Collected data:
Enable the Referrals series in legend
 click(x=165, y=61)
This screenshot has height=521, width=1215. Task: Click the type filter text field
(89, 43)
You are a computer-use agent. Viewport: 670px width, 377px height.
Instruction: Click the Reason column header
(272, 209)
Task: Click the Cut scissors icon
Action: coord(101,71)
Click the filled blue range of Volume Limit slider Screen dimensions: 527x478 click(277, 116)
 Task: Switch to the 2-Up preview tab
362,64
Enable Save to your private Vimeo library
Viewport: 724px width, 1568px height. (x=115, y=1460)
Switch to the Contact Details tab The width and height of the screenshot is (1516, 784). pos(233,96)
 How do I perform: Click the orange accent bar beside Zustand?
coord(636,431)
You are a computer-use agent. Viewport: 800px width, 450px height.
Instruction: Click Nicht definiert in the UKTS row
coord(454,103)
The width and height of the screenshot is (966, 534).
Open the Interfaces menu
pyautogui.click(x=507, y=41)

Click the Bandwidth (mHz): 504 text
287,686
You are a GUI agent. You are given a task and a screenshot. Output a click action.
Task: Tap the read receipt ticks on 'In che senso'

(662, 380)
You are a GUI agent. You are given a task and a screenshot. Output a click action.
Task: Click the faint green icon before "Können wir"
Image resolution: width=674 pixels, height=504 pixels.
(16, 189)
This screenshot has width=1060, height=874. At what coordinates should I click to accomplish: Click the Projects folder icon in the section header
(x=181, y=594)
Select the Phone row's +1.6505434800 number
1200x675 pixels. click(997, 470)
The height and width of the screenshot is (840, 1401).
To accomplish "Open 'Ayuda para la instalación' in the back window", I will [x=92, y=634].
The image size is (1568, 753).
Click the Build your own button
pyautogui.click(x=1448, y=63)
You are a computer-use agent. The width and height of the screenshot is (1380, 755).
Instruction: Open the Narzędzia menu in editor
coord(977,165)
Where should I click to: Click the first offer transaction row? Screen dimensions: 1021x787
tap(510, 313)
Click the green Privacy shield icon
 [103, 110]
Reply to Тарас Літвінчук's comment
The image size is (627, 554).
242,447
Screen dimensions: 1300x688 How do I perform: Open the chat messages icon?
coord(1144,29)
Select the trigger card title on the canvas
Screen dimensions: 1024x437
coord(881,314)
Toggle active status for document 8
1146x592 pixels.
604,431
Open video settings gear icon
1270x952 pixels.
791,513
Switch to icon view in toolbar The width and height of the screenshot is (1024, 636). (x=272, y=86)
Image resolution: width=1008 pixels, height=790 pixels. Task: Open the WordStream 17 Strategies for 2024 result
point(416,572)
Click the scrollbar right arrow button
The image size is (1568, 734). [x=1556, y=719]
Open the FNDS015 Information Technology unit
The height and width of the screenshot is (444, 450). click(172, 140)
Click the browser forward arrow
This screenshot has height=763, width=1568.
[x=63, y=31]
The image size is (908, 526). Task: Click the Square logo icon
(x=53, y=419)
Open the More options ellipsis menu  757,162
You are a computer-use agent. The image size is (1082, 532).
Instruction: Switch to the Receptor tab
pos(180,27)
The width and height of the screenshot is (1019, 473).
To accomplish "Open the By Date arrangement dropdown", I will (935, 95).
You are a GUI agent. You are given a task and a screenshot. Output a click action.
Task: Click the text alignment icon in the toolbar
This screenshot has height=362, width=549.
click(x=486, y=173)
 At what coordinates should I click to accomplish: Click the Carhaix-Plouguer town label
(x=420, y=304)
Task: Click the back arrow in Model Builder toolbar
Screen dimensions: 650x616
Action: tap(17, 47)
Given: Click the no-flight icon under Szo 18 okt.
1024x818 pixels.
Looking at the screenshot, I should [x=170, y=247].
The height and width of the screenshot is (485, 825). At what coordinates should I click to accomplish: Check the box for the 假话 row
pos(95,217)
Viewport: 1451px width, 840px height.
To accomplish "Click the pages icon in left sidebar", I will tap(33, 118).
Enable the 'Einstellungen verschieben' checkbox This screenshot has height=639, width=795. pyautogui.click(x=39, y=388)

Aim of the exercise: The full set of entries has to be duplicated precisely.

Answer:
Enable the Referrals series in legend
 click(x=165, y=61)
This screenshot has height=521, width=1215. Task: Click the type filter text field
(89, 43)
You are a computer-use agent. Viewport: 670px width, 377px height.
Instruction: Click the Reason column header
(272, 209)
Task: Click the Cut scissors icon
Action: coord(101,71)
Click the filled blue range of Volume Limit slider Screen dimensions: 527x478 click(277, 116)
 Task: Switch to the 2-Up preview tab
362,64
Enable Save to your private Vimeo library
Viewport: 724px width, 1568px height. (x=115, y=1460)
Switch to the Contact Details tab The width and height of the screenshot is (1516, 784). pos(233,96)
 How do I perform: Click the orange accent bar beside Zustand?
coord(636,431)
You are a computer-use agent. Viewport: 800px width, 450px height.
Instruction: Click Nicht definiert in the UKTS row
coord(454,103)
The width and height of the screenshot is (966, 534).
Open the Interfaces menu
pyautogui.click(x=507, y=41)

Click the Bandwidth (mHz): 504 text
287,686
You are a GUI agent. You are given a task and a screenshot. Output a click action.
Task: Tap the read receipt ticks on 'In che senso'

(662, 380)
You are a GUI agent. You are given a task and a screenshot. Output a click action.
Task: Click the faint green icon before "Können wir"
Image resolution: width=674 pixels, height=504 pixels.
(16, 189)
This screenshot has width=1060, height=874. At what coordinates should I click to accomplish: Click the Projects folder icon in the section header
(x=181, y=594)
Select the Phone row's +1.6505434800 number
1200x675 pixels. click(997, 470)
The height and width of the screenshot is (840, 1401).
To accomplish "Open 'Ayuda para la instalación' in the back window", I will [x=92, y=634].
The image size is (1568, 753).
Click the Build your own button
pyautogui.click(x=1448, y=63)
You are a computer-use agent. The width and height of the screenshot is (1380, 755).
Instruction: Open the Narzędzia menu in editor
coord(977,165)
Where should I click to: Click the first offer transaction row? Screen dimensions: 1021x787
tap(510, 313)
Click the green Privacy shield icon
 [103, 110]
Reply to Тарас Літвінчук's comment
The image size is (627, 554).
242,447
Screen dimensions: 1300x688 How do I perform: Open the chat messages icon?
coord(1144,29)
Select the trigger card title on the canvas
Screen dimensions: 1024x437
coord(881,314)
Toggle active status for document 8
1146x592 pixels.
604,431
Open video settings gear icon
1270x952 pixels.
791,513
Switch to icon view in toolbar The width and height of the screenshot is (1024, 636). (x=272, y=86)
Image resolution: width=1008 pixels, height=790 pixels. Task: Open the WordStream 17 Strategies for 2024 result
point(416,572)
Click the scrollbar right arrow button
The image size is (1568, 734). [x=1556, y=719]
Open the FNDS015 Information Technology unit
The height and width of the screenshot is (444, 450). click(172, 140)
Click the browser forward arrow
This screenshot has height=763, width=1568.
[x=63, y=31]
The image size is (908, 526). Task: Click the Square logo icon
(x=53, y=419)
Open the More options ellipsis menu  757,162
You are a computer-use agent. The image size is (1082, 532).
Instruction: Switch to the Receptor tab
pos(180,27)
The width and height of the screenshot is (1019, 473).
To accomplish "Open the By Date arrangement dropdown", I will (935, 95).
You are a GUI agent. You are given a task and a screenshot. Output a click action.
Task: Click the text alignment icon in the toolbar
This screenshot has height=362, width=549.
click(x=486, y=173)
 At what coordinates should I click to accomplish: Click the Carhaix-Plouguer town label
(x=420, y=304)
Task: Click the back arrow in Model Builder toolbar
Screen dimensions: 650x616
Action: tap(17, 47)
Given: Click the no-flight icon under Szo 18 okt.
1024x818 pixels.
Looking at the screenshot, I should [x=170, y=247].
The height and width of the screenshot is (485, 825). At what coordinates should I click to accomplish: Check the box for the 假话 row
pos(95,217)
Viewport: 1451px width, 840px height.
To accomplish "Click the pages icon in left sidebar", I will tap(33, 118).
Enable the 'Einstellungen verschieben' checkbox This screenshot has height=639, width=795. pyautogui.click(x=39, y=388)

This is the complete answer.